## CONSIGNES:
1. Indiquez si chacune des affirmations suivantes s'accorde avec le récit, en répondant par oui ou par non et en citant les mots décisifs du récit : (a) la matinée décrite est chaude ; (b) un étang présente des miroitements bleus ; (c) un écriteau signale un camp de Bavarois.
2. Prolongez le récit de la route vers la frontière à partir de sa dernière phrase.

De Spincourt à la frontière, lundi, 18 novembre.

Encore une jolie matinée, un peu froide, mais si pure ! Ciel de saphir et de perle. Atmosphère limpide où les arrière-plans teintés de carmin et de mauve prennent des tons de fraîche aquarelle. Un étang, parmi les terrains d’ocre et de bistre, a des miroitements bleus. Dans ce décor, qui semble arrangé pour une vie paisible, on ne voit que des troncs d’arbres sciés, des réseaux de fil de fer barbelé, des poteaux de télégraphe aux godets innombrables, des pylônes métalliques surmontant des observatoires, toute la machinerie de guerre, tout le mécanisme barbare dont les Allemands avaient combiné les engrenages pour l’écrasement de la civilisation et pour l’anéantissement de nos libertés. Quelle profusion d’inscriptions boches, d’avertissements, de défenses ! Spurfahren verboten… Et plus loin : Achtung ! Feldbahn. Il y avait ici un camp de Saxons, encore indiqué par un écriteau et par une flèche : Zum Sachsenlager.

## CONTENU DES DONNÉES:
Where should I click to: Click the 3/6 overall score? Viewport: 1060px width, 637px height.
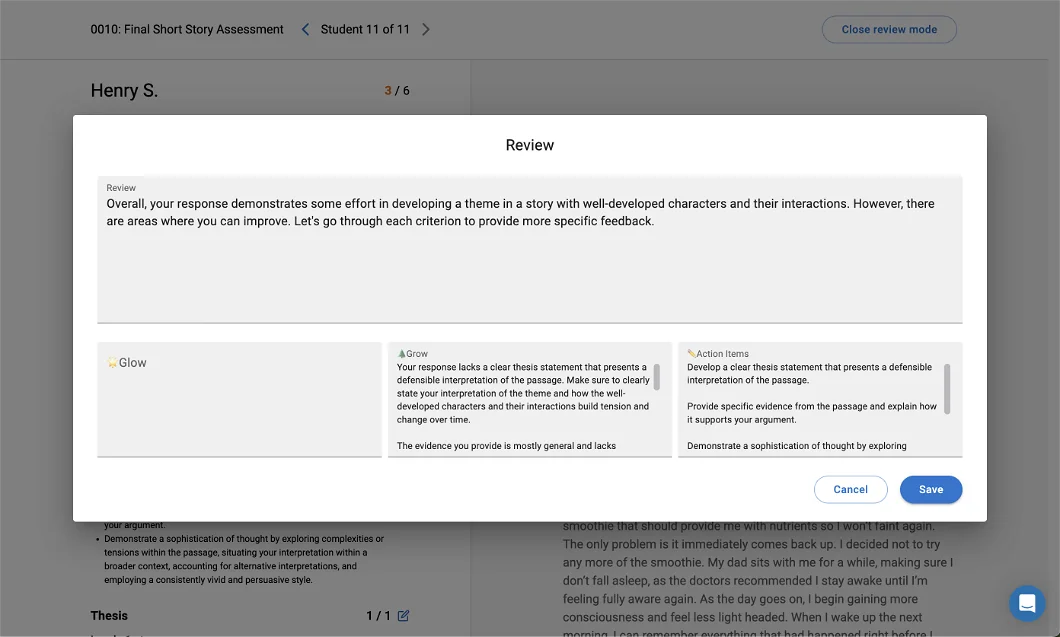tap(396, 90)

## RÉPONSES ATTENDUES:
1.
(a) Non : « Encore une jolie matinée, un peu froide, mais si pure ! »
(b) Oui : « Un étang, parmi les terrains d’ocre et de bistre, a des miroitements bleus. »
(c) Non : « Il y avait ici un camp de Saxons, encore indiqué par un écriteau et par une flèche : Zum Sachsenlager. »

2.
Dans le village de Spincourt, qui est occupé par des fantassins américains, et où l’on ne rencontre pas un seul habitant, voici une baraque en planches qui servait de salle de bain aux officiers du roi de Saxe : Offizierbad. Plus loin, c’est un grand cimetière allemand, près du cimetière de la paroisse. Enfin, c’est la limite du cantonnement : Ortsgrenze.

À Nouillon-Pont, petite commune qui comptait, avant la guerre, une population de trois cents âmes, nous ne voyons personne, mais deux drapeaux français flottent sur une maison dont la façade est encore barbouillée de grimoires germaniques.

Un vieux clocher, coiffé d’ardoises surgit au milieu de maisons de Rouvrois-sur-Othain, posées de guingois aux abords d’une rue que les sujets de l’ex-roi de Saxe ont dénommée gracieusement Barbarastrasse, en l’honneur d’une des princesses de la dynastie qui a cessé de régner au château de Dresde. Maisons rustiques à souhait, dont les toits de tuiles moussues et les murailles criblées de crevasses pourraient offrir des nids à tous les oiseaux de la création. Mais les oiseaux sont partis, chassés, eux aussi, par les Boches. Plus de poules aux poulaillers ; plus de pigeons aux pigeonniers. Pas un chat dans les rues, pas un chien même. Où sont les habitants ?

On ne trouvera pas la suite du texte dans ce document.